Why Interest Rates Are Not the Full Picture
A low interest rate does not automatically mean a cheaper loan. Many lenders promote attractive rates but balance them with higher fees or fewer features, which can increase the total cost over time.
For example:
- A loan with a low interest rate but high monthly fees can cost more than a slightly higher-rate loan with no fees.
- A mortgage with valuable features like an offset account can save you more in interest, even if the rate is marginally higher.
Focusing only on the interest rate can cause borrowers to overlook the bigger picture—and miss out on cost-saving options and flexibility.
Key Factors to Consider When Comparing Home Loans
1. Check the Comparison Rate
The comparison rate gives you a clearer picture of the total cost of a loan. It includes:
- The advertised interest rate
- Most standard fees and charges
A low advertised rate with high fees can result in a much higher comparison rate, indicating that the loan may not be the cheapest option overall. Always compare loans by looking at the comparison rate, not just the headline rate.

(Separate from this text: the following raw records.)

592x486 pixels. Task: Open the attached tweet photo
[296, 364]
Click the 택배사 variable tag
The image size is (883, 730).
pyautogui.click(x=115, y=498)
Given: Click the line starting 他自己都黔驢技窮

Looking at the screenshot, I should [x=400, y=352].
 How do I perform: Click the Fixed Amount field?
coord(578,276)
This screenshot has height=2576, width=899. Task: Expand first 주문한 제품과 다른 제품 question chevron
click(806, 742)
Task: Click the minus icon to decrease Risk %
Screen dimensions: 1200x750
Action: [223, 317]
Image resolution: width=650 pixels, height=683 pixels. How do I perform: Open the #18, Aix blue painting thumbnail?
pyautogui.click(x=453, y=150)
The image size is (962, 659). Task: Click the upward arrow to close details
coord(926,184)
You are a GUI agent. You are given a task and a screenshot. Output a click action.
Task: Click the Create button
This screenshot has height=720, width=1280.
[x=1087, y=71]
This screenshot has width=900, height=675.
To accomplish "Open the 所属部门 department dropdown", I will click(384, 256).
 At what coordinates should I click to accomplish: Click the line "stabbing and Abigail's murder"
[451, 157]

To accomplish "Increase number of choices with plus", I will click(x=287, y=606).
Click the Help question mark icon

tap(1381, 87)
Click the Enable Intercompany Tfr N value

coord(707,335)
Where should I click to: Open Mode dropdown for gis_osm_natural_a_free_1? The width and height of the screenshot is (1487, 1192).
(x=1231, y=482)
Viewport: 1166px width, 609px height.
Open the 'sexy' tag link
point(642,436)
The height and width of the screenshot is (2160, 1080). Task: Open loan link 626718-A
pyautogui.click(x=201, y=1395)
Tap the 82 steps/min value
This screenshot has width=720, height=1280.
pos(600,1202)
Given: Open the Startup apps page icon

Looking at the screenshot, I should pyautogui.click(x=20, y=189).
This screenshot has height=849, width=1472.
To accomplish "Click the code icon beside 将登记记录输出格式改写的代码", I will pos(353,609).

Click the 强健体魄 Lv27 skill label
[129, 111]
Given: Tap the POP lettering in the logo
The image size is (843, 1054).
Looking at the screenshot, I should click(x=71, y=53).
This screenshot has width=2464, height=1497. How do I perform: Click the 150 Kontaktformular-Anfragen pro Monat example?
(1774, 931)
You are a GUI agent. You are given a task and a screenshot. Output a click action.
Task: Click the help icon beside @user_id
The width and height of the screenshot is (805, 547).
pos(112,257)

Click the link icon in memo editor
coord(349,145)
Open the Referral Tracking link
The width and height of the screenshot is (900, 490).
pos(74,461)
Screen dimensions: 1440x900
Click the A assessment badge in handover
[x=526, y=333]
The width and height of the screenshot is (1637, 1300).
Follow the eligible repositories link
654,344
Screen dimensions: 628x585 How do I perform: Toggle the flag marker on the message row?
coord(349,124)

2. Evaluate Fees and Charges
Lenders apply various fees that can significantly affect your mortgage’s cost.
Upfront Fees:
- Application fees: $200 to $1,000 for loan processing and setup
- Valuation fees: $300 to $600 for property valuation
- Legal and settlement fees: $150 to $400 for documentation and settlement
Ongoing Fees:
- Annual package fees: $300 to $400 per year, often covering credit cards or offset accounts
- Monthly service fees: $5 to $30 per month
Exit Fees and Break Costs:
- Discharge fees: $150 to $400 when closing or refinancing a loan
- Fixed loan break costs: Potentially thousands of dollars if you exit a fixed loan early
Choosing a low-fee loan can save you thousands over the life of your mortgage.
3. Assess Loan Features That Provide Savings
Extra loan features can help you save money and increase flexibility.
Offset Account:
A transaction account linked to your mortgage that reduces your loan balance for interest calculation.
- Example: With a $500,000 loan and $50,000 in your offset account, you pay interest on $450,000, not $500,000.
Redraw Facility:
Lets you access extra repayments if needed. Check for redraw fees or minimum limits.
Extra Repayments:
Some loans allow additional payments without penalty, helping you reduce your balance faster. Fixed-rate loans often have limits on extra repayments.
Loan Splitting:
Combining fixed and variable components gives you the security of a fixed rate with the flexibility of a variable loan.
4. Consider Loan Flexibility
Your home loan should suit your lifestyle and long-term goals.
- Fixed loans: Offer repayment certainty but restrict extra repayments and refinancing.
- Variable loans: Provide flexibility, allowing extra repayments and easy refinancing, but rates can fluctuate.
Look at loan term options, repayment structures (principal and interest vs. interest-only), and the ability to switch between them if needed.
5. Choose the Right Loan Type
Different loan types fit different borrower profiles.
- Basic loans: Lower rates, fewer features, low or no ongoing fees
- Standard variable loans: Include offset accounts and redraw facilities, slightly higher rates
- Fixed-rate loans: Stable repayments, limited flexibility
- Split loans: Blend fixed and variable, balancing certainty and adaptability
- Interest-only loans: Lower initial repayments, typically for investors, higher long-term costs
6. Review Refinancing Opportunities
Refinancing can help you:
- Lower your rate
- Access better features
- Consolidate debts
But consider potential costs, such as:
- Exit or discharge fees
- Break fees for fixed loans
- New application and valuation fees
Make sure the savings outweigh the costs.
7. Check Lender Reputation and Customer Service
Price isn’t everything. A lender’s reputation and service quality can affect your borrowing experience.
- Approval speed
- Online tools and repayment systems
- Quality of customer support
Some borrowers prefer major banks for stability; others opt for smaller lenders for competitive rates and a more personalised approach.
Final Tips: Choosing the Right Home Loan
Interest rates matter—but they’re only part of the equation. When comparing home loans:
- Look at the comparison rate
- Check all fees (upfront, ongoing, and exit)
- Assess loan features (offset accounts, redraw, extra repayments)
- Match the loan type to your goals
- Research lender service quality
By carefully evaluating these factors, you can secure a home loan that not only fits your budget but also supports your long-term financial goals.